Ainsi, dans une tentative d'atténuer l'impact de COVID-19 sur l'économie, l'Arabie saoudite a permis aux entreprises du secteur privé de réduire les salaires jusqu'à 40 % et même de résilier les contrats. Même avec ces données, la Jawda Investment Company, s'attend à ce que le taux de chômage dans le pays reste à 12 % jusqu'à la fin de l'année, grâce aux efforts entrepris par les autorités dans le cadre de plusieurs programmes, comme le Saned, un outil d'allocations de chômage lancé en 2014 qui couvre 60 % de la plupart des salaires des travailleurs du secteur privé pendant trois mois.
De même, le gouvernement de Riyad a intensifié ses efforts pour « remplacer les travailleurs étrangers par des Saoudiens », en utilisant « des réglementations strictes de saoudisassions », selon le MEE. « La nécessité économique et l'évolution des tendances ont poussé davantage de Saoudiens à occuper des emplois qui étaient autrefois dominés par les étrangers.

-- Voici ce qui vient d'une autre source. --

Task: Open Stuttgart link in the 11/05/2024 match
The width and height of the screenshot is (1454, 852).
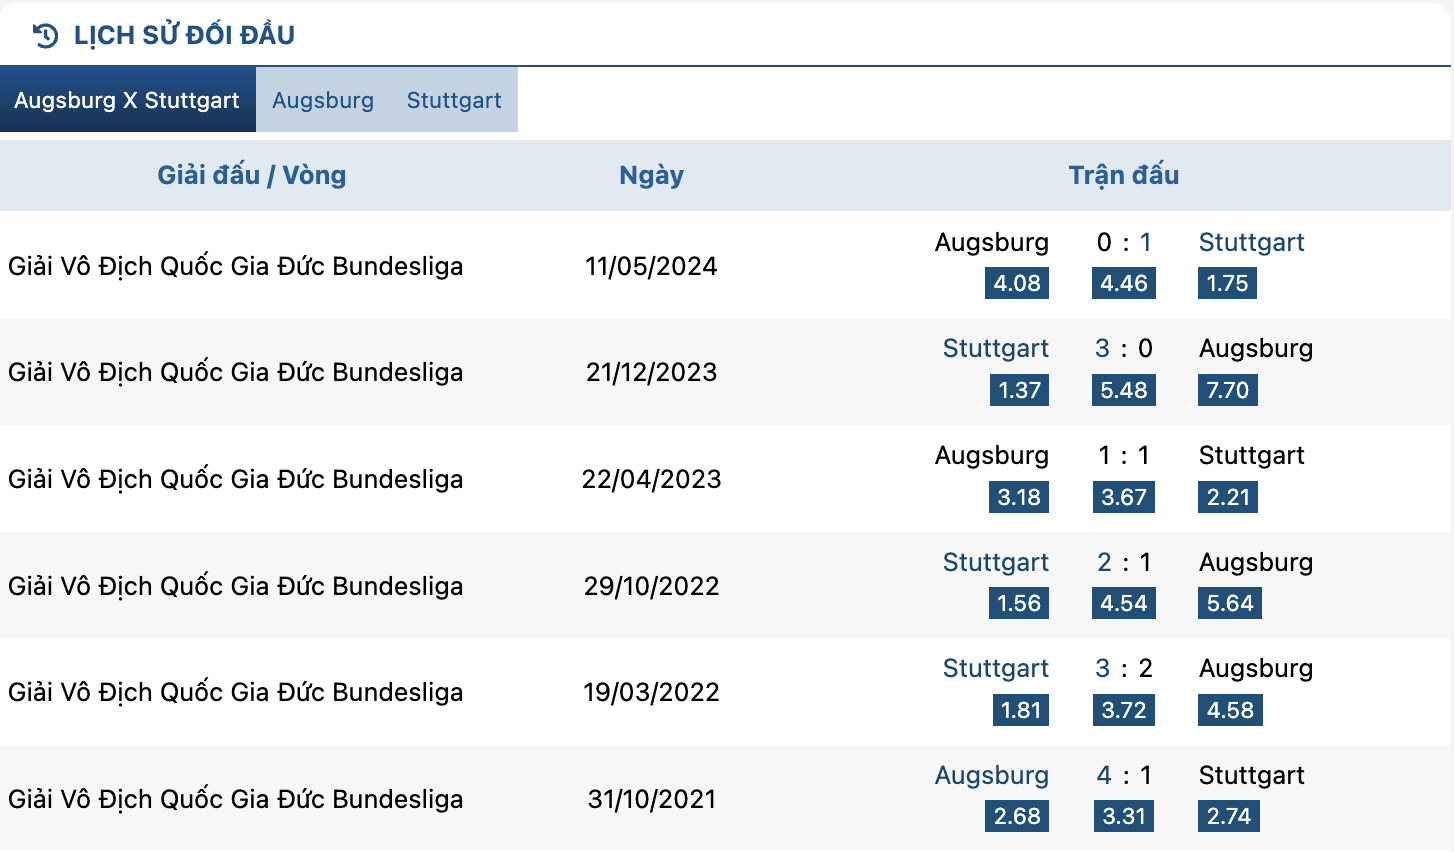Action: click(1251, 242)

Les nationaux sont de plus en plus visibles en tant que barmans, livreurs et réceptionnistes d'hôtel », explique Vivian Nereim sur Bloomberg. « Le départ des expatriés, ainsi que le soutien de l'État aux entreprises, pourraient offrir de nouvelles opportunités aux travailleurs saoudiens actuels, pour la plupart employés par le gouvernement », dit-elle dans un élan d'optimisme.